Watchdog: Pompeo spent $65,000 on taxpayer-funded ‘Madison Dinners’
Former Secretary of State Mike Pompeo spent an estimated $65,000 on lavish, taxpayer-funded dinners at the State Department, according to documents released Wednesday by a government watchdog group.
The price tag is an increase from the initial estimate of $40,000 that Citizens for Responsibility and Ethics in Washington (CREW), the watchdog group, first disclosed in December after obtaining documents from a Freedom of Information Act request.
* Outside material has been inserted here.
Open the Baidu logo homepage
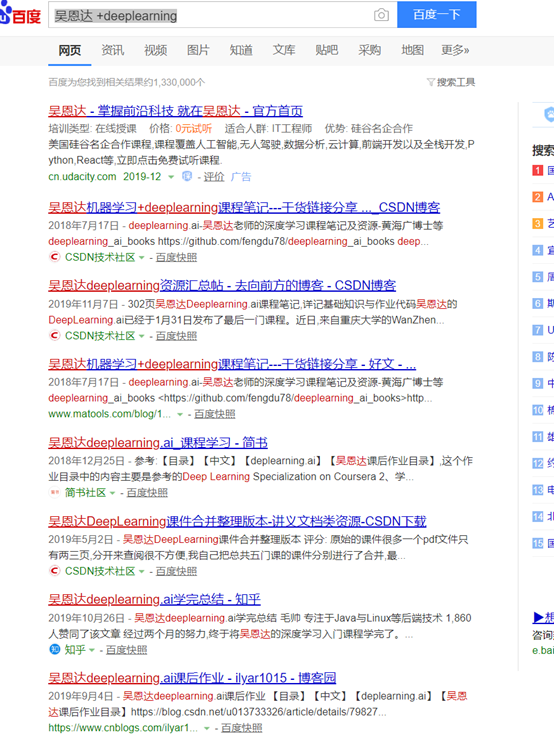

The so-called Madison Dinners held by Pompeo and his wife were defended by the Trump administration as an opportunity to discuss the mission of the State Department and U.S. foreign policy with an array of thought leaders from government, academia, business and the media.
Yet the guest lists, first reported by NBC News last year, featured influential conservative media personalities and top GOP donors, raising questions of Pompeo’s political ambitions beyond the State Department.
Pompeo is considered a potential 2024 presidential candidate. He has launched his own political action committee, and made headline appearances at key election rallies and fundraisers since the end of the Trump administration.
During Pompeo’s time as America’s top diplomat, at least two congressional committees probed his conduct at the State Department over criticisms of politicization.
CREW said the new documents reveal efforts by Pompeo’s State Department to obscure costs related to the dinners to avoid scrutiny from Capitol Hill.
The watchdog group said State Department staff made efforts to avoid using the term “Madison Dinners” when listing expenses and inventory “to not get questions” from Congress.
CREW tallied the total expense for an estimated two dozen dinners to the amount of $64,911 by analyzing more than 500 pages of expense reports, invoices, receipts and checks.
For example, the watchdog group said that an original tally of $10,433 for custom engraved pens actually cost $12,717 — reflected in a September 2018 invoice from the pen manufacturer.
The new documents show staff requesting vendors to reissue invoices citing costs for “Secretary of State U.S. Foreign Policy Discussion Dinner Series” instead of Madison Dinners, and other invoices transmitted to Congress listing expenses related to the dinners as “SECSTATE Gift Inventory.”
The group further said that staff avoided using the Madison Dinners on other expense lists by labeling purchases and services, such as for liquor and waitstaff, for “U.S. Foreign Policy Discussion Dinner series hosted by SECSTATE.”
CREW said the documents raise questions of how much the Madison Dinners depleted the State Department’s “K Fund,” appropriated by Congress to be used for unforeseen emergencies in the diplomatic and consular service.
For example, money in the fund was used as part of the State Department’s efforts to repatriate more than 100,000 Americans following worldwide border closures at the start of the coronavirus pandemic in March 2020.
CREW called for the State Department’s Office of Inspector General (OIG) to audit the K Fund during Pompeo’s tenure at the agency, between April 2018 and January 2021, particularly since an OIG report released in April that found Pompeo and his wife violated State Department ethics and misused resources by having staff run personal errands for them.